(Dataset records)

Segment Open

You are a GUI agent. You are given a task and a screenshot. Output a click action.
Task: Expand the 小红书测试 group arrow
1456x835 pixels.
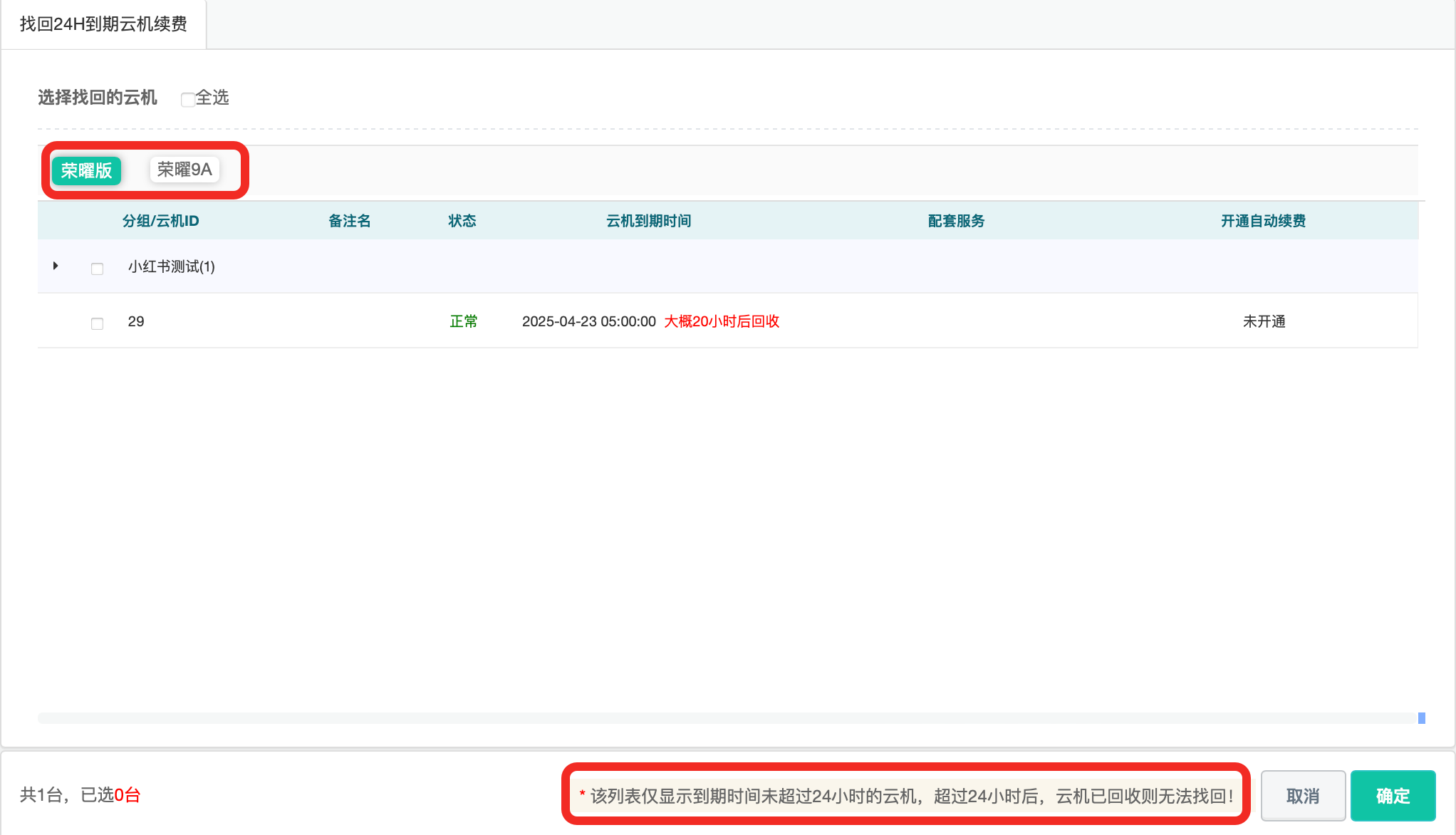tap(56, 266)
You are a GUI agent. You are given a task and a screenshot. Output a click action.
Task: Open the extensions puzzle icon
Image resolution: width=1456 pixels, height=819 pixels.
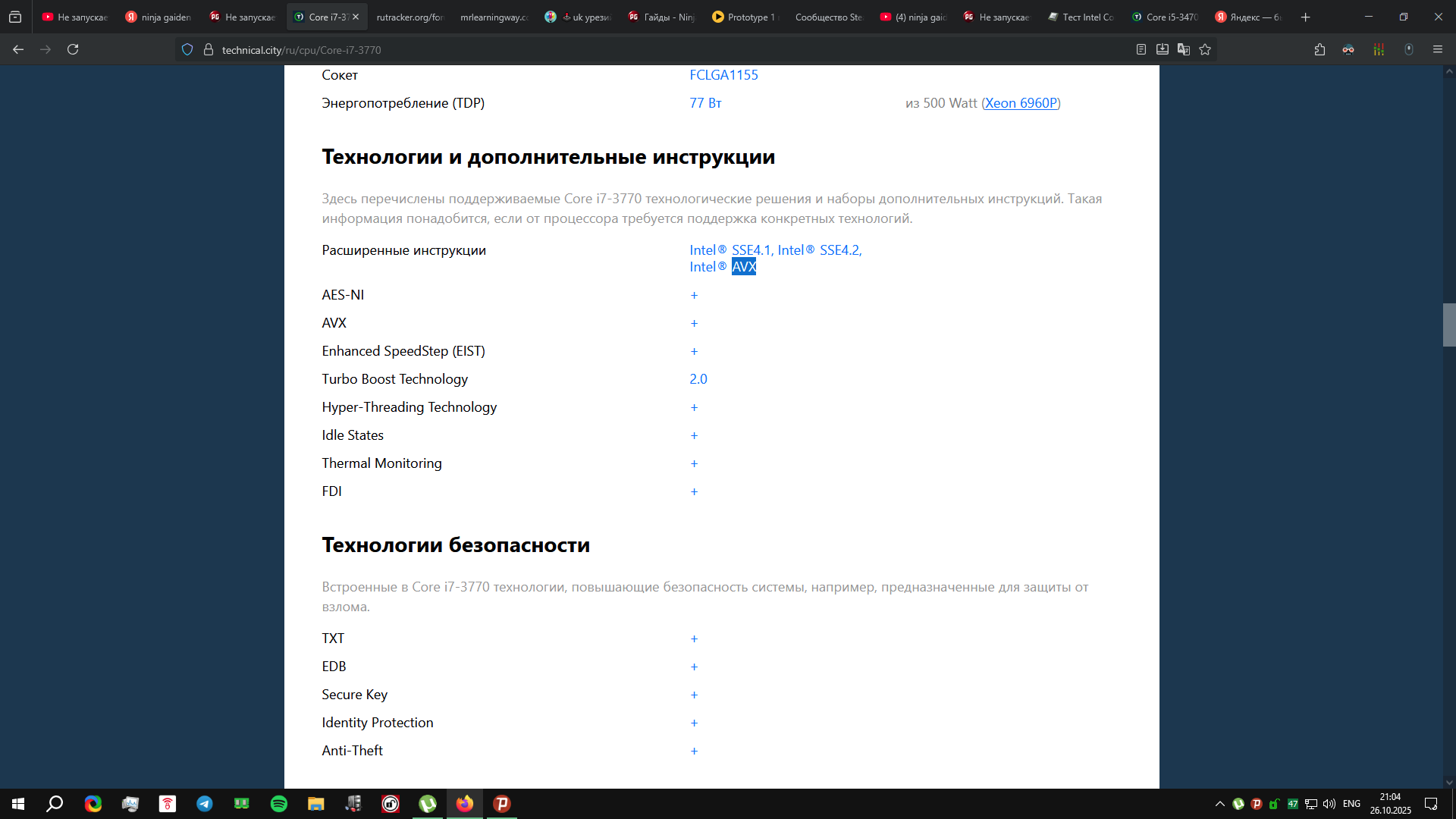1320,49
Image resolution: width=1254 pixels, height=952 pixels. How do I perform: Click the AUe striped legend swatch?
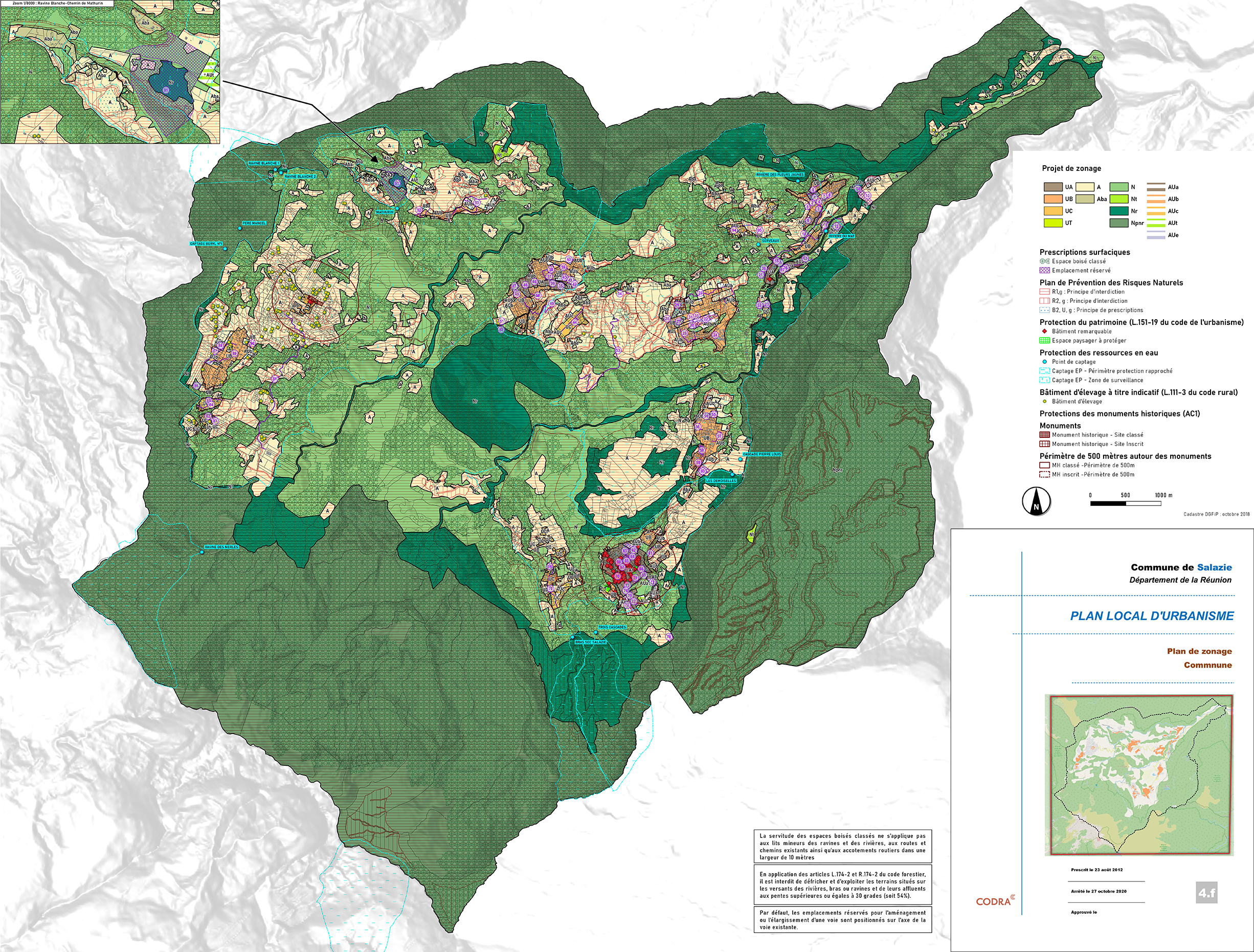(x=1156, y=235)
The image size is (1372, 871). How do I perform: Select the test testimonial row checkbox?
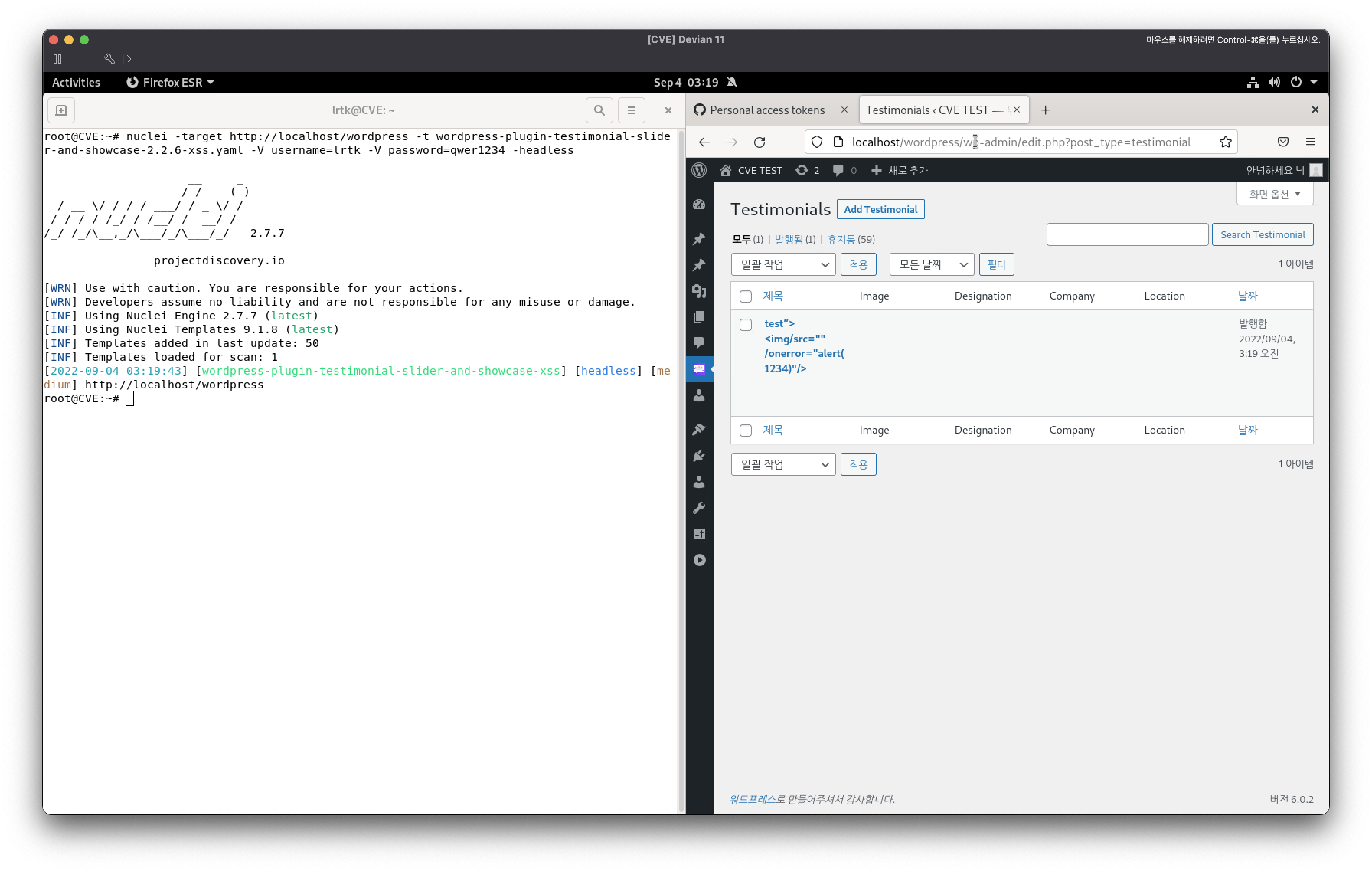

Segment Closed

TASK BRIEF: Leave every picture out, and repeat exactly the lines from the one containing "1456x835 pixels." through the last line of the entries, both ends included.

WRITTEN RESPONSE:
1456x835 pixels.
tap(56, 266)
You are a GUI agent. You are given a task and a screenshot. Output a click action.
Task: Open the extensions puzzle icon
Image resolution: width=1456 pixels, height=819 pixels.
1320,49
Image resolution: width=1254 pixels, height=952 pixels. How do I perform: Click the AUe striped legend swatch?
(x=1156, y=235)
The image size is (1372, 871). How do I perform: Select the test testimonial row checkbox?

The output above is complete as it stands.